Dalam apel tersebut, Bupati menekankan empat hal penting sebagai arahan kesiapsiagaan bencana:
- Memperkuat koordinasi dan sinergi lintas sektor antara BPBD, TNI-Polri, OPD, relawan, dan masyarakat.
- Menyiapkan sarana dan prasarana penanggulangan, termasuk posko, peralatan evakuasi, serta jalur komunikasi darurat.
- Mensosialisasikan informasi peringatan dini secara cepat, tepat, dan mudah dipahami masyarakat.

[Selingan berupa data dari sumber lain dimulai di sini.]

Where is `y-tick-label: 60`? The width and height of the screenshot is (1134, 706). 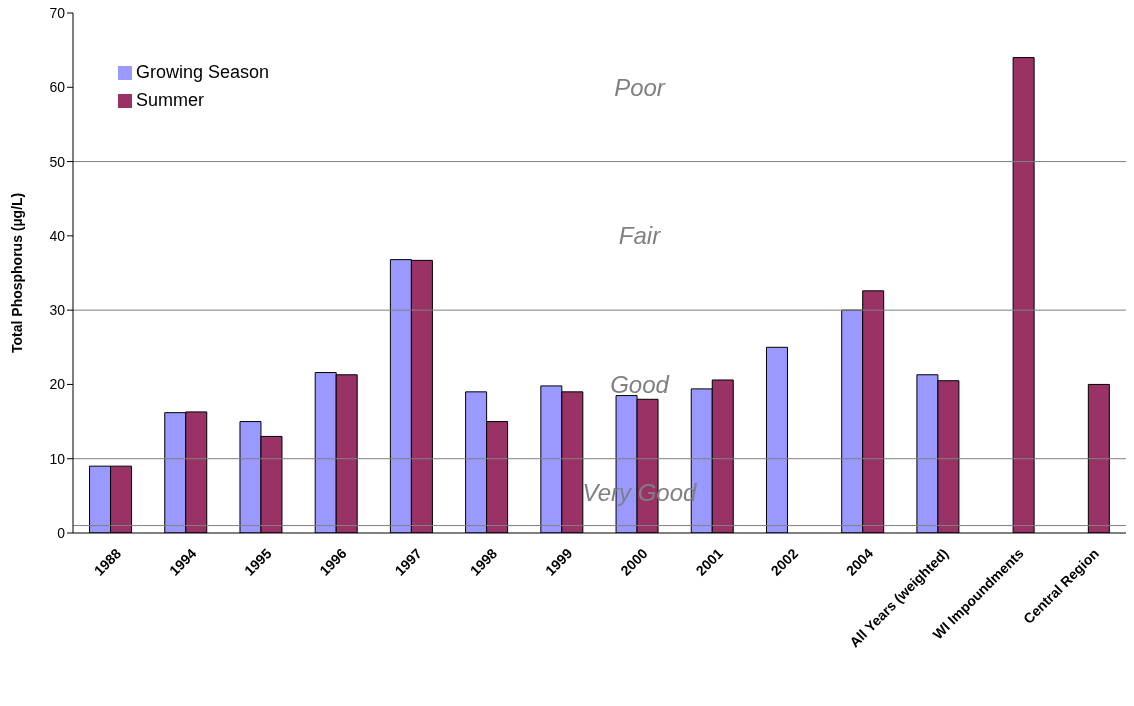 y-tick-label: 60 is located at coordinates (58, 88).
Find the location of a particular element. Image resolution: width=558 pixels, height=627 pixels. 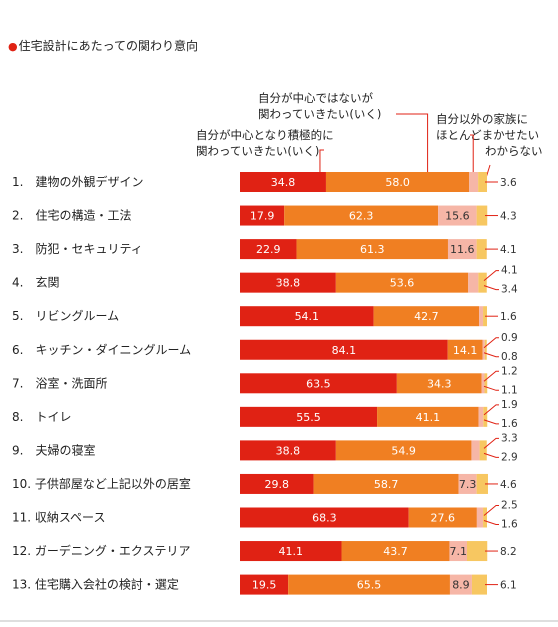

data-label-r10-s3: 7.3 is located at coordinates (468, 484).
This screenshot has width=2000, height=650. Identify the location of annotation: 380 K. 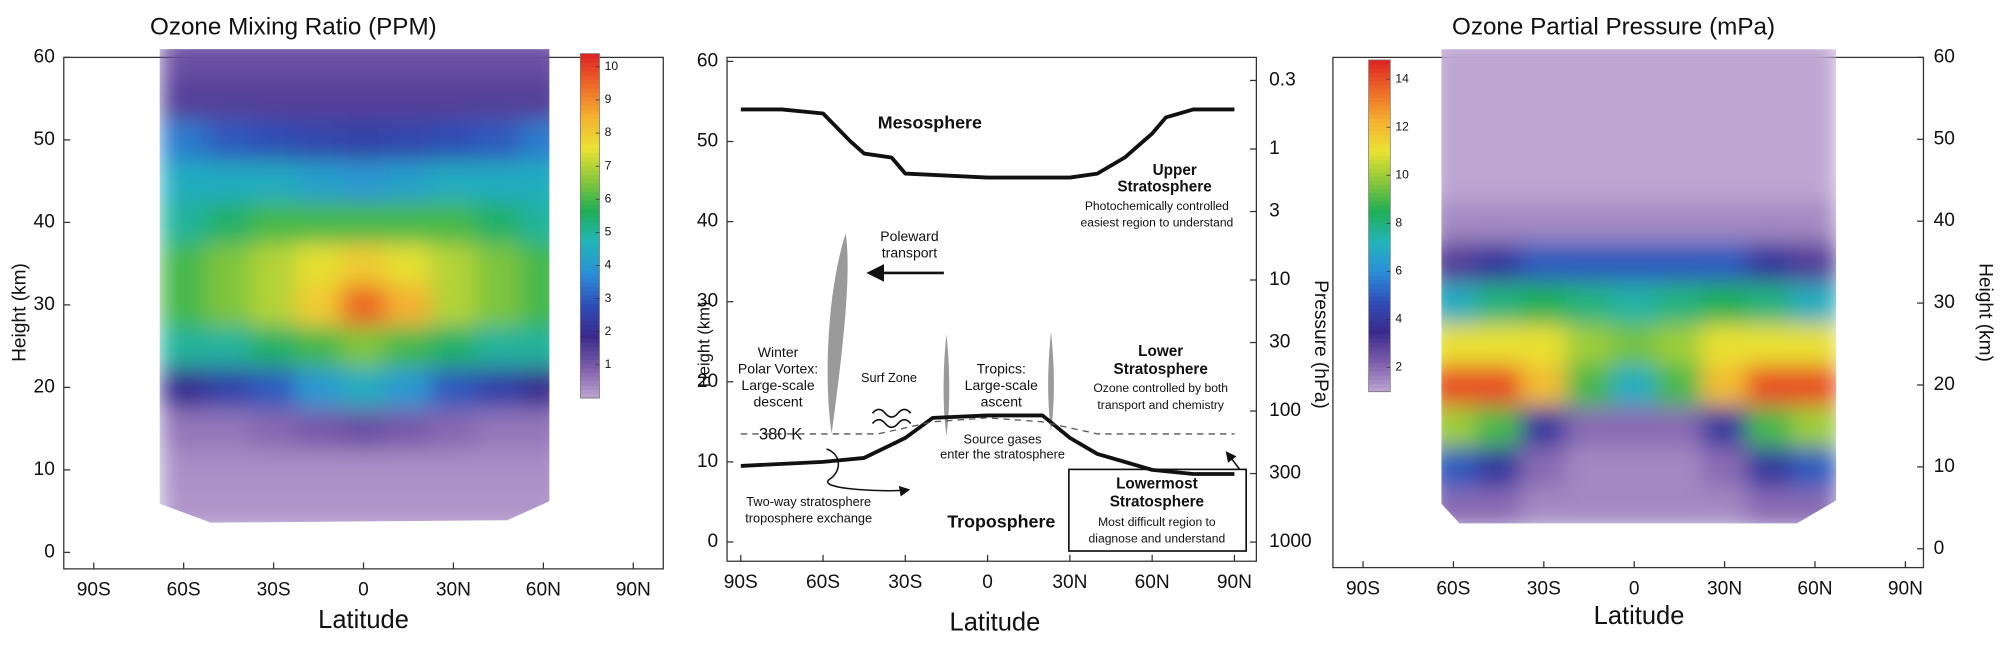
(780, 434).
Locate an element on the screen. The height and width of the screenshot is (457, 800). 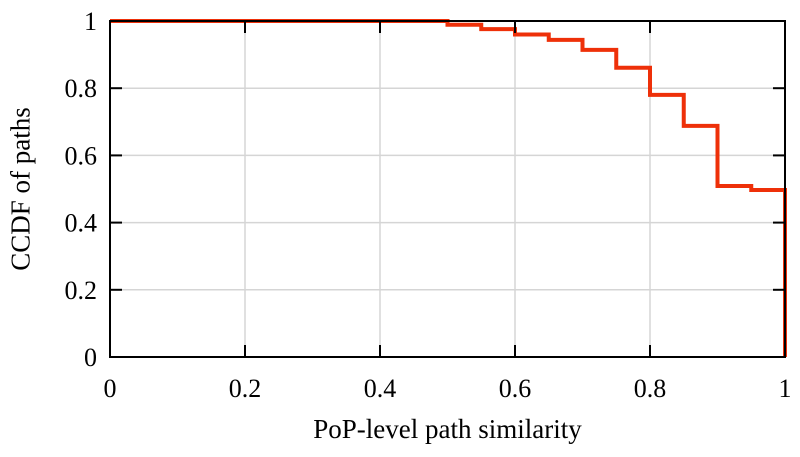
x-tick-label: 1 is located at coordinates (786, 388).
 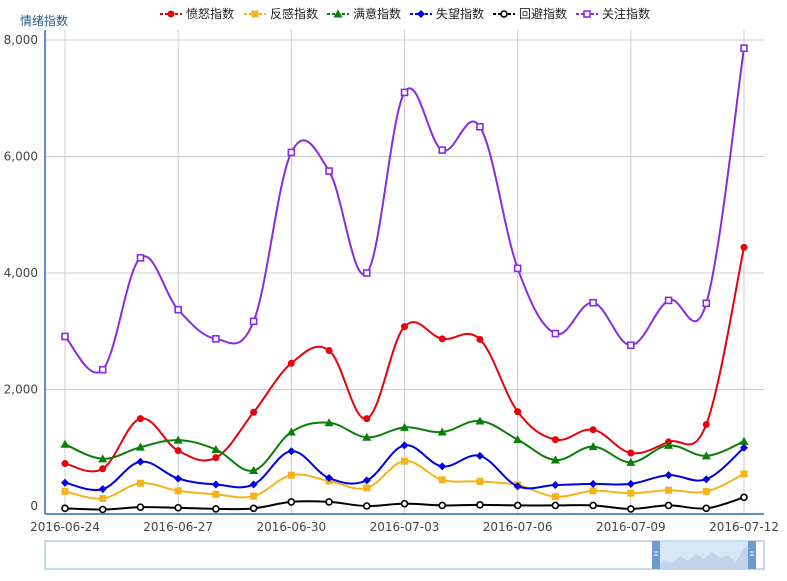 I want to click on legend-item: 关注指数, so click(x=613, y=14).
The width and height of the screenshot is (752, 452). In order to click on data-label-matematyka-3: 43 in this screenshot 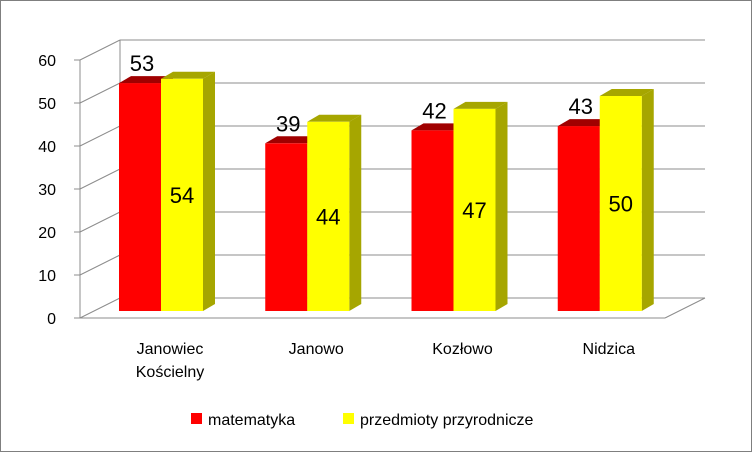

- Mengutamakan langkah preventif melalui edukasi agar masyarakat selalu siaga, memahami jalur evakuasi, dan tidak panik saat bencana terjadi.
“Apel siaga ini bukan hanya seremoni, tetapi momentum penguatan komitmen kita untuk melindungi masyarakat dari risiko bencana. Keselamatan rakyat adalah hukum tertinggi yang harus kita junjung,” tegas Aneng.
Bupati menutup arahannya dengan ajakan menjaga soliditas, disiplin, dan kepedulian. Ia berharap seluruh elemen masyarakat bersama-sama mencurahkan tenaga dan komitmen untuk melindungi Anambas dari ancaman bencana.
“Samakan langkah, satukan tekad, gerak cepat, tanggap bencana. Mari kita wujudkan Anambas yang aman, selamat, dan terlindungi,” pungkasnya.
Apel siaga bencana ini menegaskan keseriusan pemerintah daerah menghadapi musim hujan dengan risiko tinggi di penghujung 2025, sekaligus menunjukkan kesiapan kolaboratif seluruh pihak menjaga keselamatan masyarakat. (KP).